→ **Data for analysis**:
━━━━━━━━━━━━━━━━

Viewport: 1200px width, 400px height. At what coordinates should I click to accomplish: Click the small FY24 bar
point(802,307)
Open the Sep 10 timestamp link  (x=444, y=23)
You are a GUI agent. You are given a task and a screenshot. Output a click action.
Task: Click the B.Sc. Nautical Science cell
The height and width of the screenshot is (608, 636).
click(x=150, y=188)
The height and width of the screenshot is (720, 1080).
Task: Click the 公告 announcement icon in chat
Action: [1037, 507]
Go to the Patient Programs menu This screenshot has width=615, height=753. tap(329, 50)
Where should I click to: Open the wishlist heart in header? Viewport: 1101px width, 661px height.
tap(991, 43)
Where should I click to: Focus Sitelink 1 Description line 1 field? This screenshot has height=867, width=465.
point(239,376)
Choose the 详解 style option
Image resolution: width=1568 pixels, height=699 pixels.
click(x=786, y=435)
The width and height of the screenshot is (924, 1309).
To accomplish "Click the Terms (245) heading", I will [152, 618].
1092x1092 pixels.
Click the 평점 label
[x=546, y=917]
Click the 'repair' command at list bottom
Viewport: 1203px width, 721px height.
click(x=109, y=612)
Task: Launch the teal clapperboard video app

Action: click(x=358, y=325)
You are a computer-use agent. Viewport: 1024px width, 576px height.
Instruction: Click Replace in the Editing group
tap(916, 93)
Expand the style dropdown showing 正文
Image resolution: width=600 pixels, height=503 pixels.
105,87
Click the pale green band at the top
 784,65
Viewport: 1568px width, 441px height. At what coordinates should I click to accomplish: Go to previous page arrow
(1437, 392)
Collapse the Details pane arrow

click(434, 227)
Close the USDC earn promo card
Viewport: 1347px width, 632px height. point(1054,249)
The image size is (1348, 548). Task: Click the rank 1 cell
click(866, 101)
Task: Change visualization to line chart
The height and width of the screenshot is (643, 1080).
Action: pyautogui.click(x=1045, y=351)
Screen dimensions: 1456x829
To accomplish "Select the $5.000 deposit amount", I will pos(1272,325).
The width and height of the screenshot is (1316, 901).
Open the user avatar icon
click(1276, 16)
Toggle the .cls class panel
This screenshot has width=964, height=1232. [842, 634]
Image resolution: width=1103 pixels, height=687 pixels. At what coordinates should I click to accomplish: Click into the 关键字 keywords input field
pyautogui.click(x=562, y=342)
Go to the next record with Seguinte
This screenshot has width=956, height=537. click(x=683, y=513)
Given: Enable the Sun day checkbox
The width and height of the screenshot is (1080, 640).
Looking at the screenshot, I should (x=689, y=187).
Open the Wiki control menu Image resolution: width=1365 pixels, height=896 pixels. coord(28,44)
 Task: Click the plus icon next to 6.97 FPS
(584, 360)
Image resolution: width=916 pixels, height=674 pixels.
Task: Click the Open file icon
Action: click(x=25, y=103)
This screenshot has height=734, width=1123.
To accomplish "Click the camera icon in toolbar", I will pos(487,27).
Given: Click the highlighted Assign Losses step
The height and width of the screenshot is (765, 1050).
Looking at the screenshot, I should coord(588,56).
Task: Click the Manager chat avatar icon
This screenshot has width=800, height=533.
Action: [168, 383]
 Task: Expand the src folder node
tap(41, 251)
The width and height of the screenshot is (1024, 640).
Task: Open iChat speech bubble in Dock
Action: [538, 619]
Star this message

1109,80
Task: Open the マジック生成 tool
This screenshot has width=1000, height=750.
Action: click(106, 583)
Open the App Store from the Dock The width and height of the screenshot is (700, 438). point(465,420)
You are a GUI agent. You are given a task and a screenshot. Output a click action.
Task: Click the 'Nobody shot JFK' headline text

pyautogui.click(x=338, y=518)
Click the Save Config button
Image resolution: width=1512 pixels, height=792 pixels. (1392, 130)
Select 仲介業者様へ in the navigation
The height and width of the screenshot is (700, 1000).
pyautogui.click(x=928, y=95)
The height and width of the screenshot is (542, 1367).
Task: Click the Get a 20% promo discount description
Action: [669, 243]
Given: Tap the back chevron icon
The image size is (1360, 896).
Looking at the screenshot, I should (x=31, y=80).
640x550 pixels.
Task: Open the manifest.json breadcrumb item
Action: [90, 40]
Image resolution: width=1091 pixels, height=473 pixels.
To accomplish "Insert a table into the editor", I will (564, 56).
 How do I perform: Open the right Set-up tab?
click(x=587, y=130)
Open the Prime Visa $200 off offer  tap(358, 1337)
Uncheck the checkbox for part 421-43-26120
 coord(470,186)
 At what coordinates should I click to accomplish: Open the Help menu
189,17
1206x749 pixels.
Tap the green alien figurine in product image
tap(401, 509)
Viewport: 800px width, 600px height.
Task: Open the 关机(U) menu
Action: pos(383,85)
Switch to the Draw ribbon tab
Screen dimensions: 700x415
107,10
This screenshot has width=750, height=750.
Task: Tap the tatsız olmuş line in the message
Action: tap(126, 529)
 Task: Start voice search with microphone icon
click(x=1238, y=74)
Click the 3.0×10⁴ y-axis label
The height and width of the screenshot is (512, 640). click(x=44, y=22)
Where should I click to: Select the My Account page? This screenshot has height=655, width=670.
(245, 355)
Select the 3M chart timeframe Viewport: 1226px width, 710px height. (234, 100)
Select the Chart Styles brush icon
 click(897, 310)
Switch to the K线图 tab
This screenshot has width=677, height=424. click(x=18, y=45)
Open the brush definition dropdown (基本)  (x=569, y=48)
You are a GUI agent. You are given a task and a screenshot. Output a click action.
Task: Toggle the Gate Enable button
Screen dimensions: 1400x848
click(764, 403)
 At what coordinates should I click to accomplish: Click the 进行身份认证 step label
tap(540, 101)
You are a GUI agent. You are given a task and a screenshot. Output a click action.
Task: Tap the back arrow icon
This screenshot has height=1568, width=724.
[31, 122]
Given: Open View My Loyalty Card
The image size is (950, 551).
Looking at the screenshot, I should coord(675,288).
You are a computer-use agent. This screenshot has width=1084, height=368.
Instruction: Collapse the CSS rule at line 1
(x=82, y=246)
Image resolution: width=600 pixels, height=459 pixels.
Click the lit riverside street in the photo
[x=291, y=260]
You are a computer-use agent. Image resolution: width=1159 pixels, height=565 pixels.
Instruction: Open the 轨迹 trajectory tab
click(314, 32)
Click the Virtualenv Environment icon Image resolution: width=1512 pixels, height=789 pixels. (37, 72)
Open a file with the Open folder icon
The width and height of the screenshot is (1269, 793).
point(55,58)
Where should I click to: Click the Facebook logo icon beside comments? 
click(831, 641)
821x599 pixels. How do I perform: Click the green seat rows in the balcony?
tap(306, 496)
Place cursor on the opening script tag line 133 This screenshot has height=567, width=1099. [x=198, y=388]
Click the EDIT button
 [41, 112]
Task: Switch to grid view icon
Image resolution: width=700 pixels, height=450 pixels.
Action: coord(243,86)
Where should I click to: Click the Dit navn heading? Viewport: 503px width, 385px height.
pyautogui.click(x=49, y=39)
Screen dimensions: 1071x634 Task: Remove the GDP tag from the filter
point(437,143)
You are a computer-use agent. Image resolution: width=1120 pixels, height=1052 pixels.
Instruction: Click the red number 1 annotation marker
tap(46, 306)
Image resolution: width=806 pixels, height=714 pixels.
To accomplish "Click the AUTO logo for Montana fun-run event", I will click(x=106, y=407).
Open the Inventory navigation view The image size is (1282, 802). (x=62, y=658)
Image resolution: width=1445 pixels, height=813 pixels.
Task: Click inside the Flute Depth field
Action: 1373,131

━━━━━━━━━━━━━━━━

→ **Activity**:
Would you return all lines from the preceding listing that contain the word "back"?

→ **Solution to the problem**:
Given: Tap the back chevron icon
Task: Tap the back arrow icon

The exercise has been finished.